I feel a bit sheepish admitting that last weekend I broke down and bought the Abbey Road Super Deluxe Edition — mostly because when push comes to shove, I didn’t get it for the music (all of which is available online), or the package (which is beautiful but still needlessly occupies space within the finite volume of my home), but for the liner notes. Especially those concerning the 23 bonus tracks, which occupy 87 minutes spread across two CDs (frankly a bit chintzy, in the scheme of things, but we all live at the mercy of the Beatles Industrial Complex).

To spare others the same dilemma, I’m going to create my own set of liner notes here in the weeks to come. We begin at the beginning, with the version of “I Want You (She’s So Heavy)” recorded at Trident Studios on February 22, 1969.

This one begins with a take in progress. A pretty raggedy-sounding one. After an off-key bleat of “she’s…” from Lennon, the take is abandoned, and John discusses the state of things with an exasperated George Martin.

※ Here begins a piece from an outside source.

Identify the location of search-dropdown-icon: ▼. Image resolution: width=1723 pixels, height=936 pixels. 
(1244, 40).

JL: Case of half of one or two of the other. What’s it a case of, Mr. Martin?

GM: Take 4 was very good up to the breakdown….

JL: Which was take 4?

GM: It was very good up to the end… (mumbling)

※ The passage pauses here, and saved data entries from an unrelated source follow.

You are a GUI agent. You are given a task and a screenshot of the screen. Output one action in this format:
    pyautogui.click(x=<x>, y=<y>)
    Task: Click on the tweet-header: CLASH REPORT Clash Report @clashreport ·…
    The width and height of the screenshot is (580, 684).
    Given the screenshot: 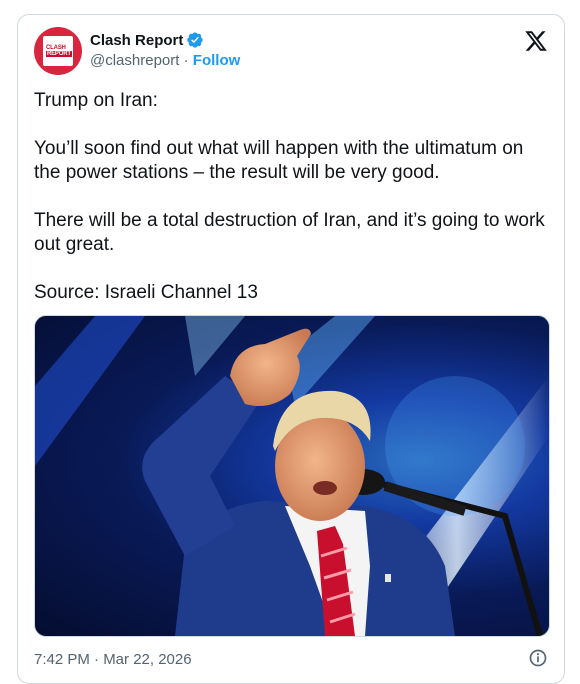 What is the action you would take?
    pyautogui.click(x=291, y=51)
    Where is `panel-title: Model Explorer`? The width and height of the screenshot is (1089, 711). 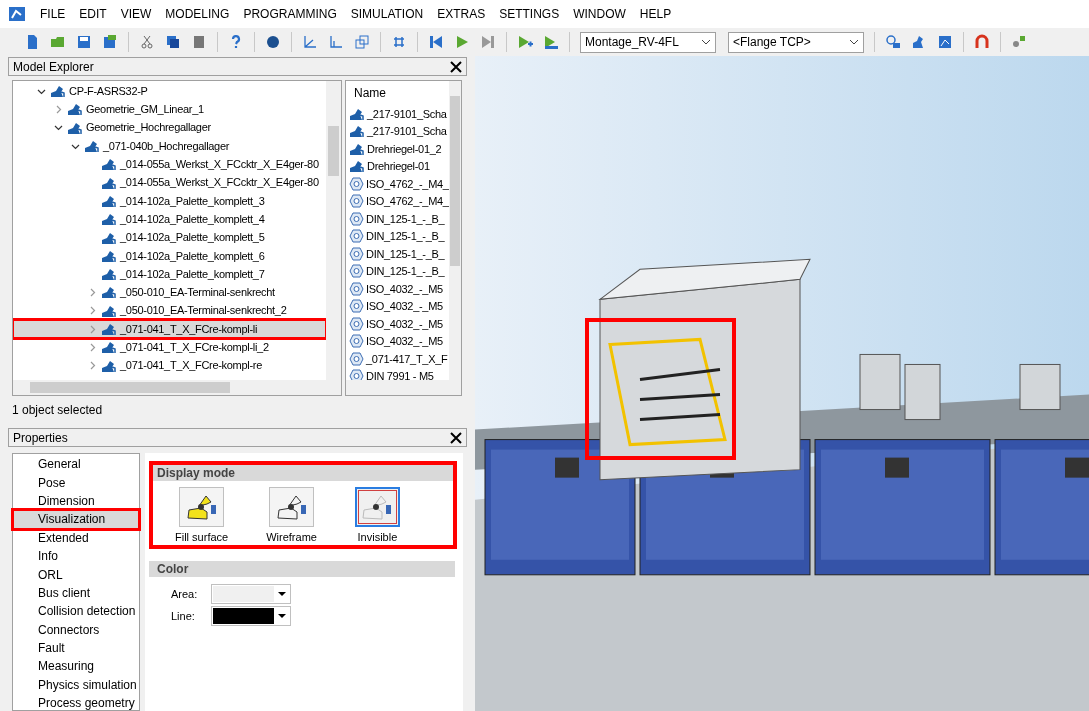
panel-title: Model Explorer is located at coordinates (54, 67).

JL: My boys are ready to go!

That last part is also what John says just before making love to the wife. (Rimshot please.) But in this context he is referring to Paul, George, Ringo, and Billy Preston, who have been making an unholy racket late at night in the poorly soundproofed environs of Trident. Apparently some neighbors have been complaining about the noise; from the control room, Glyn Johns pipes up,

Is it possible, without affecting yourselves too much, to turn down a little?

John’s response is surprisingly tame. He does not, as one might expect, shout “We’re the fucking Beatles! No one tells us to turn it down!” Instead he whines, “What are they doing here this time of night?” — in the background, Paul can be heard murmuring something about it being “a lousy district” — then agrees,

Well, we’ll try it once more, very loud. If we don’t get it we’ll try it quiet, like you might do it the other way. OK, the loud one, last go… last chance to be loud.

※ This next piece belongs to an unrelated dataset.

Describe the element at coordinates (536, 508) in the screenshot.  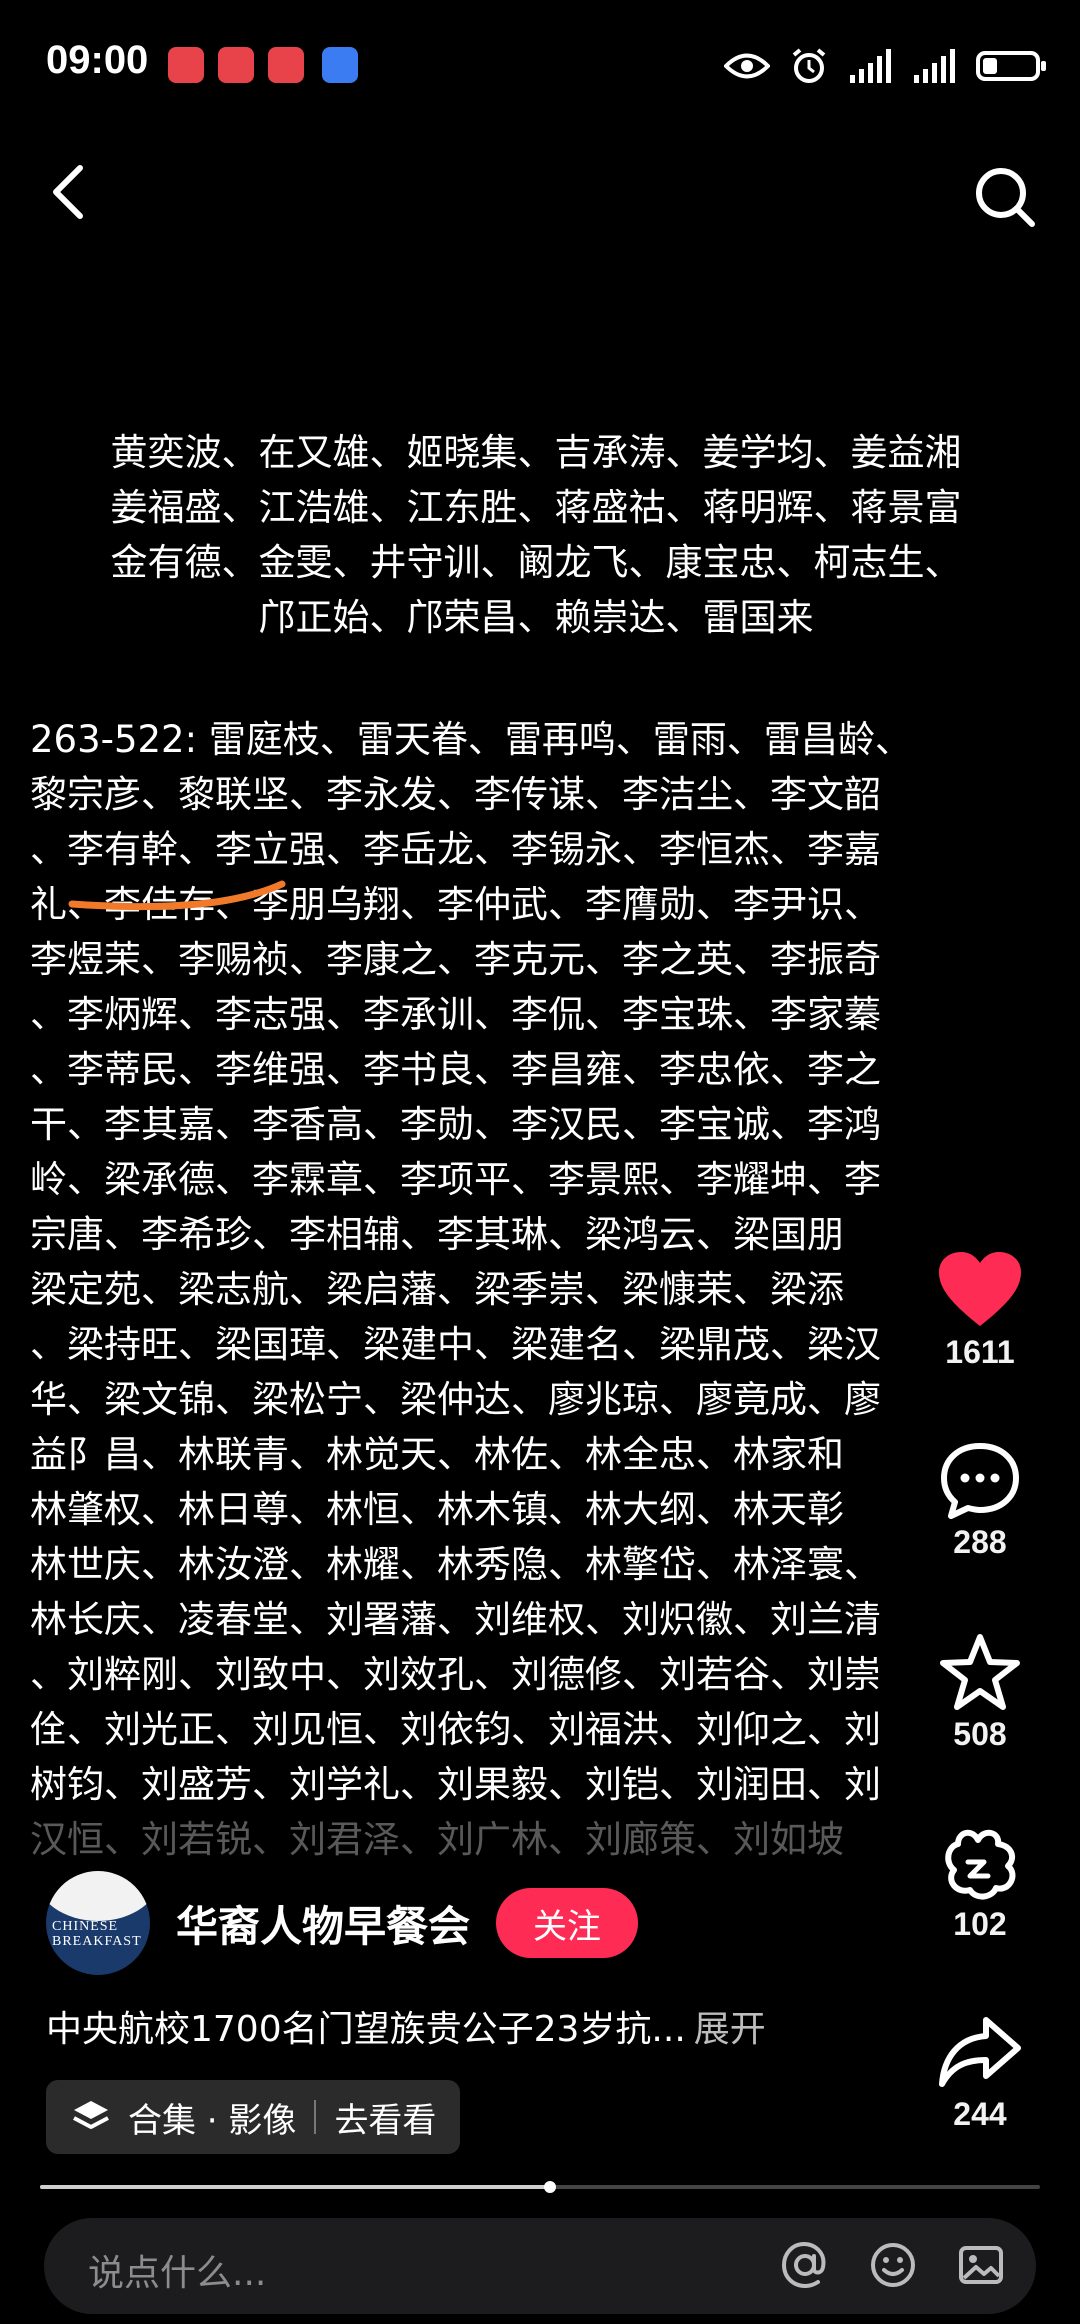
I see `text-line: 姜福盛、江浩雄、江东胜、蒋盛祜、蒋明辉、蒋景富` at that location.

After an aside about not being able to see properly — “they keep merging,” he says, either without his glasses or (more likely) stoned to the bejeezus — John counts off a new take. This one goes a lot better. At first it is not too dissimilar to the album version, but in the latter parts Preston’s keyboards are a lot more prominent, and at times you can hear what sounds like a kazoo (it’s probably just a heavily distorted guitar). The whooshing white noise, added later using a Moog, is missing — but it gets pretty damn heavy nonetheless.

As the liner notes, um, note:

On the album the song ends abruptly at the point where the tape of the stereo mix was cut, whereas this performance comes to a screeching halt. As the dust settles, someone shouts, “Woo!”

It sounds like Paul to me. That’s a Paul kind of thing to shout.